:: Alıntı metin ::
▽
Misafirlere çiğ köfte ve Maraş dondurması (Kahraman­maraş), dolma (İskilip), bişi ve lokma (Artvin) ikram edilir.. Düğün günü oğlan evi tarafından gönderilen koyun veya keçiler kız evinde kesilip gelenlere yedirilir. Bu yemekten oğlan evine de gönderilmesi âdettir (Elazığ). Oğlan evindeki yemekten de, kız çıkarma telaşı yüzünden yemek hazırlanamayacağı düşünülerek kız evine de gönderilir. Bazı böl­gelerimizde kız babası ve yakınları oğlan evindeki yemeğe gitmezler (Konya).                                                                                                    
Yemeğin değişik günlerde verilen bölgelerimiz de vardır. Perşembe (Kelkit), Cuma (Kula), Cumartesi (Isparta).
△
Düğün yemeği âdetlerini anlatan metni son cümlesinden sonrasıyla sürdürebilir misiniz?

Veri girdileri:
▽
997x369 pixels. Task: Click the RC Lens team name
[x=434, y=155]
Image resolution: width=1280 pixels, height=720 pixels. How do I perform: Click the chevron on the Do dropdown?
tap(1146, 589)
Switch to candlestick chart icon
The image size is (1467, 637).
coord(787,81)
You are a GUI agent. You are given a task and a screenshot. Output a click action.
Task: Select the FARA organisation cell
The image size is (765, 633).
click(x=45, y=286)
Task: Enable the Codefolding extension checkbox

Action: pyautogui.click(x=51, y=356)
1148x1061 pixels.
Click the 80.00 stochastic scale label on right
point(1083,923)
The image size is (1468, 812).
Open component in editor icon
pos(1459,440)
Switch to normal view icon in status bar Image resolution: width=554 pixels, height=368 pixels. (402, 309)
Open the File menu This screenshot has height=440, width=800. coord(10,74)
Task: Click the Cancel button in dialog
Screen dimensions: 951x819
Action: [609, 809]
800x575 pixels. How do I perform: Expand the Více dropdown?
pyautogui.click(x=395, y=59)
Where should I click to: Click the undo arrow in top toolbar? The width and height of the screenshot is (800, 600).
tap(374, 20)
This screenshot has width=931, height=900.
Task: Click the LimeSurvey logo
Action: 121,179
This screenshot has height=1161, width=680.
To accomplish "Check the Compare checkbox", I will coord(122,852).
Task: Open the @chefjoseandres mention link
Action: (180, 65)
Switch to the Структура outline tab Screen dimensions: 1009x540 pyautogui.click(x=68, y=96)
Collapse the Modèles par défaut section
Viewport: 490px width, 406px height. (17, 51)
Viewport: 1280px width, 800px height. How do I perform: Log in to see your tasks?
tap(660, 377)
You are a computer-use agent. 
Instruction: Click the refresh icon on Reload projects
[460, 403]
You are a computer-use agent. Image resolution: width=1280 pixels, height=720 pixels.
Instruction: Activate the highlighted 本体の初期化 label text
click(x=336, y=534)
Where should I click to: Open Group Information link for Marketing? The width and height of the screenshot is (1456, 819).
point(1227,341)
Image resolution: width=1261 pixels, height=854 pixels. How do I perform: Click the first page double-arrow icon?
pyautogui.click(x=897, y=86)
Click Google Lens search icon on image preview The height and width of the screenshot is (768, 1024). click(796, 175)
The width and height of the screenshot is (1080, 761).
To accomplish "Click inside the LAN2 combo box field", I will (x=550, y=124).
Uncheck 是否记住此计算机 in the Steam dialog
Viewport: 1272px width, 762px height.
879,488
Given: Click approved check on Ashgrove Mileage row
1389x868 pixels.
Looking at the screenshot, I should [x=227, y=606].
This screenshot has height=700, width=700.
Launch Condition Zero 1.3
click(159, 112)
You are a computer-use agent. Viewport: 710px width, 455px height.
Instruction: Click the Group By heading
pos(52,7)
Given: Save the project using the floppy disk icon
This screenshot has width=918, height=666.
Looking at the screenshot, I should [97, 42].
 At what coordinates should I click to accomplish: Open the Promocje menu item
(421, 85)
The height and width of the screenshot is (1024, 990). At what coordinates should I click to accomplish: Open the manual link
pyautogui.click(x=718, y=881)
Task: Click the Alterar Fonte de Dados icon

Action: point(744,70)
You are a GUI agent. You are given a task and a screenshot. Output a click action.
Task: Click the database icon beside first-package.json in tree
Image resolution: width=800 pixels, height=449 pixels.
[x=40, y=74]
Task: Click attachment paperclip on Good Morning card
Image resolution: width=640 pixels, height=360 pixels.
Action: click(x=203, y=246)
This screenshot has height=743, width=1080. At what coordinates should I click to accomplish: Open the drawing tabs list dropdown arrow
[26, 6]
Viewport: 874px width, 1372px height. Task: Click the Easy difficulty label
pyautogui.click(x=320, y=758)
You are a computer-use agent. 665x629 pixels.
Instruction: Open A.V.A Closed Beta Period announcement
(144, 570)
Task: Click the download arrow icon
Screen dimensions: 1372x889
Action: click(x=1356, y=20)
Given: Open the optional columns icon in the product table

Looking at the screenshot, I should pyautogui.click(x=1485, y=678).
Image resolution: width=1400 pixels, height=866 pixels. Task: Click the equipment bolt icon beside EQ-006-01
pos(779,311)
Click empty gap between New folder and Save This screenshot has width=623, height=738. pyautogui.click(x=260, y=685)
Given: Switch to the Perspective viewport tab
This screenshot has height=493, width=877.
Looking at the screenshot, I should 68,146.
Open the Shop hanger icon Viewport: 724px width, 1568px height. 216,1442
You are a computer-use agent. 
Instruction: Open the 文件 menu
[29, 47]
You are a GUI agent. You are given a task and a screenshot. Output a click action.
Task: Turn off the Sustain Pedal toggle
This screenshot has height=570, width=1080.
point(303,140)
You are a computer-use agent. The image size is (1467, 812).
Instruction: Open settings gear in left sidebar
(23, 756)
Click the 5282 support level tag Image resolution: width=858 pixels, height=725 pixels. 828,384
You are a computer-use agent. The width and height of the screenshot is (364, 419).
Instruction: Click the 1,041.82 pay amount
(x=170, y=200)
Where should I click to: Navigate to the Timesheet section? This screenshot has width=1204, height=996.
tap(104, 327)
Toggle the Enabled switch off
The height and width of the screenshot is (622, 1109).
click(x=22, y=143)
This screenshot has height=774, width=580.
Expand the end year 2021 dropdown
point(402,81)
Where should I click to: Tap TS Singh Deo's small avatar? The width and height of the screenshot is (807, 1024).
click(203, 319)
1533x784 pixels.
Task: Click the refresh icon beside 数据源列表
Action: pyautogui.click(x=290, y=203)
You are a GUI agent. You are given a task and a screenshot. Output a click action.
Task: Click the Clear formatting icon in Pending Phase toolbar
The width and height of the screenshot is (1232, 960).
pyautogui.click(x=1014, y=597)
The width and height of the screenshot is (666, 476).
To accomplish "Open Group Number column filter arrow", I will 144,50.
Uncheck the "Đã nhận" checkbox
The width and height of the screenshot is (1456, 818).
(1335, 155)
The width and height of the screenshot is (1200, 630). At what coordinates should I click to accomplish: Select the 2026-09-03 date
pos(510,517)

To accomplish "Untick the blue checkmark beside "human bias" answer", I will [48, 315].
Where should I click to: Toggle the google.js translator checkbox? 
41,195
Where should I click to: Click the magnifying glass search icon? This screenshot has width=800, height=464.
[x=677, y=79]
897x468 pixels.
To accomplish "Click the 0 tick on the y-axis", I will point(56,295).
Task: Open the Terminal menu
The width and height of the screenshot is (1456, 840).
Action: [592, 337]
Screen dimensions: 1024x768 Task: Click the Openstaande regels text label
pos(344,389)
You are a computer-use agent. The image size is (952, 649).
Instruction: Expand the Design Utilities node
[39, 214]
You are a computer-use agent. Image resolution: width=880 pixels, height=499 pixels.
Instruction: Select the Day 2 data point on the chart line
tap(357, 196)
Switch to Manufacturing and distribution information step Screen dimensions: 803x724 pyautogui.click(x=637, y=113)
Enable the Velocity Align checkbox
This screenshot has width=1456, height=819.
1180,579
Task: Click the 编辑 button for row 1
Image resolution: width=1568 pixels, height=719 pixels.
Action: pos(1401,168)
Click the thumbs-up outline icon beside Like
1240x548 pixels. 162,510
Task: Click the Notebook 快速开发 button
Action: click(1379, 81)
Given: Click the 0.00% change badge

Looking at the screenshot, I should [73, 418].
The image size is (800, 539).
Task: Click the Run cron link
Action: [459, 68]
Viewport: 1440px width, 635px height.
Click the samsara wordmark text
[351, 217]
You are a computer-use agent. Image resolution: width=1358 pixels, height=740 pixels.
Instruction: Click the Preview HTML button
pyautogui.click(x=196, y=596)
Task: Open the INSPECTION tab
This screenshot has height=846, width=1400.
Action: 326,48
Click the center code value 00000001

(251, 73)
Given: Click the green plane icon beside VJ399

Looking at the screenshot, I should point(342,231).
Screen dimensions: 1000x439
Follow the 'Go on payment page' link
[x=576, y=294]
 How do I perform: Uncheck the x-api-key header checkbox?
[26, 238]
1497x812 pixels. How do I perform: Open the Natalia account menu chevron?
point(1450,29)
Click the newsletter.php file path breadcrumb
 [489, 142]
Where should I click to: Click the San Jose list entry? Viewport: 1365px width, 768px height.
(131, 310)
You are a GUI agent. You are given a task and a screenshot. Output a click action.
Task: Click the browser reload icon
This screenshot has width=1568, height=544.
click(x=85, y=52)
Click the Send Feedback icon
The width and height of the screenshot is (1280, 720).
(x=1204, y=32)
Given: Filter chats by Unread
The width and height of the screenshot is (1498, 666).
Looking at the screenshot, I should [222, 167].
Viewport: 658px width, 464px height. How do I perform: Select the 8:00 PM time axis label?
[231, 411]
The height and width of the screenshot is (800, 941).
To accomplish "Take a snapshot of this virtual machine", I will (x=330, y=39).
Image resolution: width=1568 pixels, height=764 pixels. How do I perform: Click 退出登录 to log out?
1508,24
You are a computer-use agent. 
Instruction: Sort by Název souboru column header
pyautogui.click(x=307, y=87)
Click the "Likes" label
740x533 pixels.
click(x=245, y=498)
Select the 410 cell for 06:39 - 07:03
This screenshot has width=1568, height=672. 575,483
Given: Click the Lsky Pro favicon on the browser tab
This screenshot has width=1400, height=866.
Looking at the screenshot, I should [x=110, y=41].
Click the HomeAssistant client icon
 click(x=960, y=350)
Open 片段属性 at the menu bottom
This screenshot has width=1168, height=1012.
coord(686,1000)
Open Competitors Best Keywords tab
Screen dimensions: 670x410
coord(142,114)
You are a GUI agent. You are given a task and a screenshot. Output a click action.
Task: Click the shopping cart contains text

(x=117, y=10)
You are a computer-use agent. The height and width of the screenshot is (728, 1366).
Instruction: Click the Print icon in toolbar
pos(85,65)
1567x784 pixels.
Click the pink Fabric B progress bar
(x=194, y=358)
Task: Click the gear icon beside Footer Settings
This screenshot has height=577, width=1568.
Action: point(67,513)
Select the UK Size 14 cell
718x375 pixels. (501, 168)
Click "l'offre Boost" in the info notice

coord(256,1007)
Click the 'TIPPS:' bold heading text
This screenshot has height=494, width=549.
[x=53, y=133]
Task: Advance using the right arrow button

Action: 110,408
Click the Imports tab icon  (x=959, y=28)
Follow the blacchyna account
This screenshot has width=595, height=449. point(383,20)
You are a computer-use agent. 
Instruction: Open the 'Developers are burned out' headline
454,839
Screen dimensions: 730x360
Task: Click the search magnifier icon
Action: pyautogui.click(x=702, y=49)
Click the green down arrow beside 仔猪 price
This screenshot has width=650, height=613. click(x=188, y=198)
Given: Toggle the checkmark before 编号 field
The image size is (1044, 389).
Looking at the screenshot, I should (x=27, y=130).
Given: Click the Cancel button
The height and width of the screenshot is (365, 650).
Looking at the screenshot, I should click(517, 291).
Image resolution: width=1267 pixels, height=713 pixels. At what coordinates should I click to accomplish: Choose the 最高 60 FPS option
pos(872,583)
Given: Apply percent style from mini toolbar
△
:: Sonuç ::
Bir örnek olmak üzere Konya ilimizde, Pazar günleri bazen yüzlerce kişiye ikram edilen yemeklerin listesini veriyoruz: Çorba, pilav üzerinde bütün et, helva, bamya, pilav ile zerde ve hoşaf.                                                                                                                                                              
Gelin alayı, oğlan tarafından, kızı almak için gidenlerden meydana gelir. Kız tarafından alaya katılanların sayısı çok azdır. Kızın anne ve babası alaya katılmazlar. Gelin almaya gidenlerin arasında damatlar da bulunabilir. Bununla ilgili pek çok efsanemiz vardır. Alayın evden çıkışından yeni kapısına varıncaya kadar takip edeceği yol, karşılarına çıkanlara takınacağı tavır, vb. bölgelerimize göre değişmektedir.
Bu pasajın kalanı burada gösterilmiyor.